BMSCs showed the highest release of nanoparticles (6.7 × 10^3^ ± 1.1 per cell in 96 h) compared with ASCs (4.1 × 10^3^ ± 0.8) and hAMSCs (5.0 × 10^3^ ± 0.3) [Figure 4A]. The nanoparticles from BMSCs were smaller (138 ± 6 nm) than those from the other sources (168 ± 4 nm for ASCs and 159 ± 4 nm for hAMSCs) [Figure 4B]. Isolated nanoparticles showed typical EV features by transmission electron microscopy (TEM) [Figure 4C]. Regardless of tissue source, EVs were positive for both vesicle markers CD63 and CD81 and MSC-lineage markers CD73 and CD90 [Figure 5]. CD9, another vesicle marker, was negative [Figure 5].
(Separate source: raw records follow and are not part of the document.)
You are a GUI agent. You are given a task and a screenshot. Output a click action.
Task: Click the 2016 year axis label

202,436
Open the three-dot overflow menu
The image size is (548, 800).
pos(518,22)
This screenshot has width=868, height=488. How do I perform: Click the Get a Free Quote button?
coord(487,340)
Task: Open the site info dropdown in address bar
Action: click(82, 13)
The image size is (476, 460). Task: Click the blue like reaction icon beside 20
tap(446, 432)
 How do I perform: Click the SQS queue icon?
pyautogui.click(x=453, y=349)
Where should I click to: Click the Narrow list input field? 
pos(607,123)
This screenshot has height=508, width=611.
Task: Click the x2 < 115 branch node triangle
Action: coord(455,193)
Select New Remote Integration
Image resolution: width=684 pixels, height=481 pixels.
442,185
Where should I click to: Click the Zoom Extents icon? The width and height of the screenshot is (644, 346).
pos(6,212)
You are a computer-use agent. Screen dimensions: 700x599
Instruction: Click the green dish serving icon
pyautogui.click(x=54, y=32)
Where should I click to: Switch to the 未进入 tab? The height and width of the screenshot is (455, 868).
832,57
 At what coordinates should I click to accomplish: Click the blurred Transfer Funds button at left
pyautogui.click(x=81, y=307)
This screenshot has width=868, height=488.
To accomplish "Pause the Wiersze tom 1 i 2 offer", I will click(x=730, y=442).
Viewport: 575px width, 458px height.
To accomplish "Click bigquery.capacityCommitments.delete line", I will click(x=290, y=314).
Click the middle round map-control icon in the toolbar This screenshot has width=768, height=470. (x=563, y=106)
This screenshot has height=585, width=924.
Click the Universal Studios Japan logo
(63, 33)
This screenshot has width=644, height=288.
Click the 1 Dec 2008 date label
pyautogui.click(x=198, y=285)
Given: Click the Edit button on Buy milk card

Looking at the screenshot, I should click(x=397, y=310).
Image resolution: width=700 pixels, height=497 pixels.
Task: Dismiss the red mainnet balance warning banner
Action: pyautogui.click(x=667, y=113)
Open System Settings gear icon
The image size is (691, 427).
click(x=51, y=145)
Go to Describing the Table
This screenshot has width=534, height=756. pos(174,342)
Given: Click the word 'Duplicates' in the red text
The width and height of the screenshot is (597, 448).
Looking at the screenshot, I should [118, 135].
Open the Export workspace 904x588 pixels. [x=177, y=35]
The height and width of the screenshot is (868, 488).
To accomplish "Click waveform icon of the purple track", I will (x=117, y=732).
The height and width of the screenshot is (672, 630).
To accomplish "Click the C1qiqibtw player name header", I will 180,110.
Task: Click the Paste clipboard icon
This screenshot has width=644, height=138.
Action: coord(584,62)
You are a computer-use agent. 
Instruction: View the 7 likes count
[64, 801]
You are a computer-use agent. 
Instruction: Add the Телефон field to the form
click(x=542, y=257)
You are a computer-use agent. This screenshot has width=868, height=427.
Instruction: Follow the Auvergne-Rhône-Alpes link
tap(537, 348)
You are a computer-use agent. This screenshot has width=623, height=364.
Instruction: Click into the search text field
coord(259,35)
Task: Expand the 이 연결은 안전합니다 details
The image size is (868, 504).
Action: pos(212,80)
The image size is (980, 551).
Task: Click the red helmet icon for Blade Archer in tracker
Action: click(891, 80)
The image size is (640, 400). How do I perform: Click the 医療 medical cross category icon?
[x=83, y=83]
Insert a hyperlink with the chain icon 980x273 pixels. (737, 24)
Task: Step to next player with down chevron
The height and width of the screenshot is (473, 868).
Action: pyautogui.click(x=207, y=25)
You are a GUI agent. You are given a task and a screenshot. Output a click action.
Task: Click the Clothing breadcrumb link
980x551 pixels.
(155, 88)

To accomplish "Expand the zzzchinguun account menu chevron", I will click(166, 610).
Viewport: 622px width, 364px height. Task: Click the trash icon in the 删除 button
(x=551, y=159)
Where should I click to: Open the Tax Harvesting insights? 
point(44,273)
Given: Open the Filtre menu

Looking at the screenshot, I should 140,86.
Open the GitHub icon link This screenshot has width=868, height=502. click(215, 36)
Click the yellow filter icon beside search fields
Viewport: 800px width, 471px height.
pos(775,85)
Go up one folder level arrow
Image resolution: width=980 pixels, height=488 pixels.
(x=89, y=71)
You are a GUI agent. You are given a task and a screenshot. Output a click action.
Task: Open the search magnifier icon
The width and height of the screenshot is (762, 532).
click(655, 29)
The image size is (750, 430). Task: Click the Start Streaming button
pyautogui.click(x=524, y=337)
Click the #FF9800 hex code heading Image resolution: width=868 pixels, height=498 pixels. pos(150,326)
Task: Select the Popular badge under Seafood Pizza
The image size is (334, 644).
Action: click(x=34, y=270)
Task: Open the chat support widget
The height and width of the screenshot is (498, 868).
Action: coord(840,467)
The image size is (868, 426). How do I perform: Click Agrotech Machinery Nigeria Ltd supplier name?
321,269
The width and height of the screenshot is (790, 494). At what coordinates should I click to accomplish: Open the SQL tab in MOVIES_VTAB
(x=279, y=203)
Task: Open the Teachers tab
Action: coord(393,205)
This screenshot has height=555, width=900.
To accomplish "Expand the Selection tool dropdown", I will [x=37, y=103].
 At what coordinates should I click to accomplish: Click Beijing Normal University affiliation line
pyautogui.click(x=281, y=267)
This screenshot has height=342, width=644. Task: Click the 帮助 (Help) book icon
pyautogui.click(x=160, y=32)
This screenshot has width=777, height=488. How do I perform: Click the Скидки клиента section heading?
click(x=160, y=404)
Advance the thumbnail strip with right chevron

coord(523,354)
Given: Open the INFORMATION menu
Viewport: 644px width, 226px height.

*MSC-EV characterization. (A) Particles released per cell calculated from NTA data (N = 3; *P ≤ 0.05). After assessment of normality of data distribution by the Shapiro-Wilk test, statistical significance was determined using ANOVA; (B) Particle size analysis using NTA (each curve was obtained by merging the data from three independent MSC-type donors). Mean size results are displayed as violin plots (N = 3; *P ≤ 0.05, *P ≤ 0.01). After assessment of normality of data distribution by the Shapiro-Wilk test, statistical significance was determined using one-way ANOVA; (C) Transmission electron microscopy images of particles released by ASC, BMSCs and hAMSCs. Scale bar is included in each micrograph. Data presented in PowerPoint. MSC: Mesenchymal stromal cell; ASC: adipose-derived mesenchymal stromal cell; BMSC: bone marrow-derived mesenchymal stromal cell; hAMSC: human amniotic mesenchymal stromal cell; EVs: extracellular vesicles; NTA: nanoparticle tracking analysis; TEM: transmission electron microscopy; ANOVA: analysis of variance; nm: nanometer.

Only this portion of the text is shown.